» Instruções da tarefa
Prossiga com o texto sobre calvinismo e missões, escrevendo a continuação a partir da última frase apresentada.

» Texto para leitura
Calvinismo e Missões: para a glória de Deus

Josaías Jr.

Obs.: Para saber mais sobre os cinco pontos de Calvinismo, sugiro a nossa série de Pródcasts sobre o assunto.

A doutrina da Eleição não é barreira para Missões. O pecado, sim.

Costuma-se dizer que os reformados não fazem missões porque creem na doutrina da eleição. Acredito que essa acusação é injusta, não porque os calvinistas são exemplo em tudo ou sejam reconhecidos como ardentes colaboradores da causa missionária (mas existem vários assim!), mas porque a Eleição, se bem compreendida, não impede as Missões. O que impede as igrejas calvinistas de realizar a obra missionária é a preguiça, a autojustificação, a falta de amor e um pouco entendimento do senso de urgência.

Muitas vezes, ouvimos relatos de conversões e rapidamente respondemos que números de mãos levantadas não representam necessariamente conversões ou que técnicas antibíblicas de evangelismo podem provocar mais dano que bênção.  Concordo com tudo isso. Mas temo que muitas vezes eu (e outros reformados) falo isso sentado em meu sofá enquanto assisto uma maratona de Doctor Who. Ver o episódio seguinte é mais interessante que o próximo – e o distante.

O curioso é que, de fato, a teologia reformada como um todo oferece uma base poderosíssima para a obra missionária. Seus distintivos teológicos, por serem bíblicos, são mais do que precisávamos para nos envolvermos com missões. É por isso que não creio que as igrejas calvinistas não se envolvam com missões e evangelismo. Elas se envolvem, sim. Talvez você não esteja na mesma situação apática que eu e muitos outros, mas acredito que a maioria de nós deveria se envolver de maneira mais sacrificial com Missões.  Poderíamos fazer muito mais se carregássemos nossos pressupostos com mais convicção.

» Informações fornecidas

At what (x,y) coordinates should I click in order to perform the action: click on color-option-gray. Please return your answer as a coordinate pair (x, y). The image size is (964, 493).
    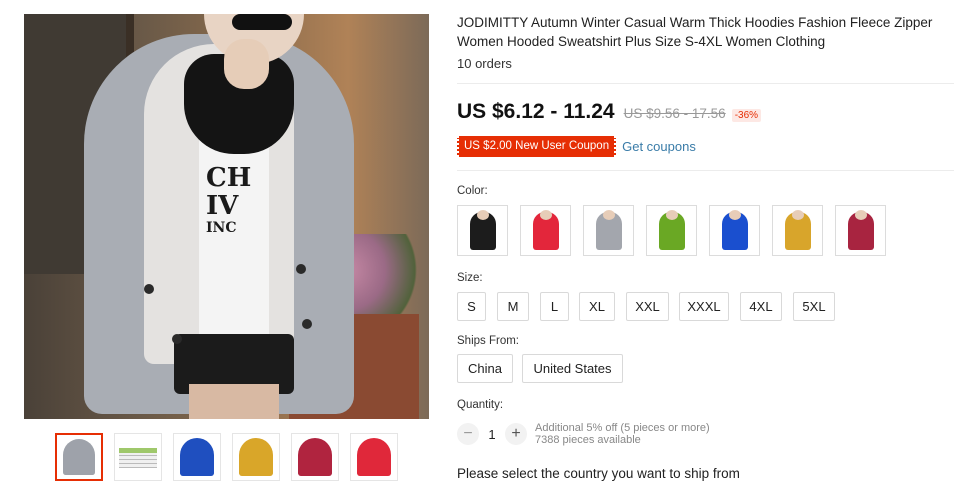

» Caixa de resposta
Assim, nesses dois textos, pretendo refletir um pouco sobre a obra missionária de uma perspectiva reformada. Não sou missiólogo, nem pretendo trazer uma obra extensiva sobre o assunto. Desejo apenas lembrar a você (e a mim mesmo) da importância de Missões. Antes, porém… vamos voltar ao princípio – o que são missões e qual o seu propósito?

O que são Missões?

O texto básico da obra missionária encontra-se em Mateus 28 e é bastante conhecido.

Foi-me dada toda a autoridade no céu e na terra. Portanto ide, fazei discípulos de todas as nações, batizando-os em nome do Pai, e do Filho, e do Espírito Santo; ensinando-os a observar todas as coisas que eu vos tenho mandado; e eis que eu estou convosco todos os dias, até a consumação dos séculos. (Mateus 28.18-20)

O que chama atenção aqui é que essa é uma obra cristocêntrica. Note que a obra de missões baseia-se na obra e na autoridade de Cristo. Ela também tem como base o envio de Cristo pelo Pai (João 20.21). Ou seja, é uma obra que deve ser fundamentada em Cristo, não no homem. Muitas vezes as igrejas se esquecem disso e ignoram o verso 18, a base para o tão famoso “Ide”. A partir dessa omissão, surgem doutrinas que colocam o homem no centro, tanto como motivação para os chamados como o propósito final de missões.

A obra missionária tem uma mensagem que envolve fazer discípulos, isto é, ensinar sobre a obra de Cristo e a vida em Cristo. O alvo dessa atividade são todas as nações (conforme vimos em Apocalipse) e a certeza de que ela será vitoriosa é que aquele que tem toda a autoridade está conosco. Ou seja, do princípio ao fim, essa é uma obra centrada em Jesus Cristo.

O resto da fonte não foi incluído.